The General Accounting Office (GAO) criticized the Bureau of the Fiscal Service, which is part of the U.S. Department of the Treasury, over new and old cybersecurity problems in a new audit.

The GAO found several new and unresolved deficiencies related to information system general controls in the areas of security management, access controls, and configuration management.

The issues were raised in the GAO’s 2018 Financial Audit of the Bureau of the Fiscal Services are listed under a section named “Significant Deficiency in Information System Controls.” The report does not name the deficiencies in question, but notes “these general control deficiencies increase the risk of unauthorized access to, modification of, or disclosure of sensitive data and programs and disruption of critical operations.”

Other problems with prior problems pointed out by the GAO were even when a cybersecurity issue was resolved the action only fixed the problem superficially and did not adequately resolved the underlying causes.

“Specifically, we found that Fiscal Service either had not adequately enhanced its policies and procedures or had not developed and implemented processes to reasonably assure compliance with such policies and procedures. As a result, many of the previously reported information system control deficiencies that Fiscal Service informed us it had addressed continued to be present,” the report stated.

The GAO also found problem with how Fiscal Service’s corrective action plan citing it did not include include descriptions of the problems along with detailed planned corrective actions so allow for a common understanding of the problems or the steps and resources needed to fully resolve them. Specifically, the report found ongoing instances where mainframe security controls were not employed in accordance with the concept of least privilege, some of which represent potentially significant security exposures.

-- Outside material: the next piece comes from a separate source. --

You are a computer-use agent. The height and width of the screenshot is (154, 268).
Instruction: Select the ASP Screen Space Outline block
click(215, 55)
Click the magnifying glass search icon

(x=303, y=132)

“We also identified new deficiencies, such as Fiscal Service’s use of a tool for identifying changes to key mainframe data sets that was not properly configured to send alerts to the organizational unit responsible for monitoring such changes,” the report said.

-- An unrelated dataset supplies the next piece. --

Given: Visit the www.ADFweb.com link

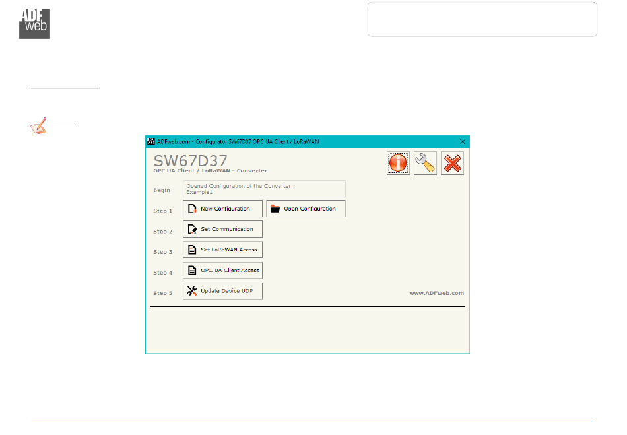Looking at the screenshot, I should [x=436, y=293].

“It’s great that an audit found this key vulnerability. However, well-designed network security systems should already employ both internal and external protective technologies to prevent successful attackers from stealing data.  These new protective systems, such as Threat Intelligence Gateways, can protect the enterprise from yet unknown vulnerabilities, long before an audit finally discovers them,” Steven Rogers, CEO of Centripetal.

Rogers added that all the systems should employ advanced intelligence in their security stacks such as external threat intelligence-based and internal rule-based systems that will detect an issue before it is exposed.

“They shouldn’t wait for a vulnerability to be exposed before doing anything.  With the aforementioned technologies in place, the practical effect of a vulnerability would be mitigated. The agency should still find and fix potential vulnerabilities, but if these protective systems are in place, the attacker will be stopped anyway,” Rogers said.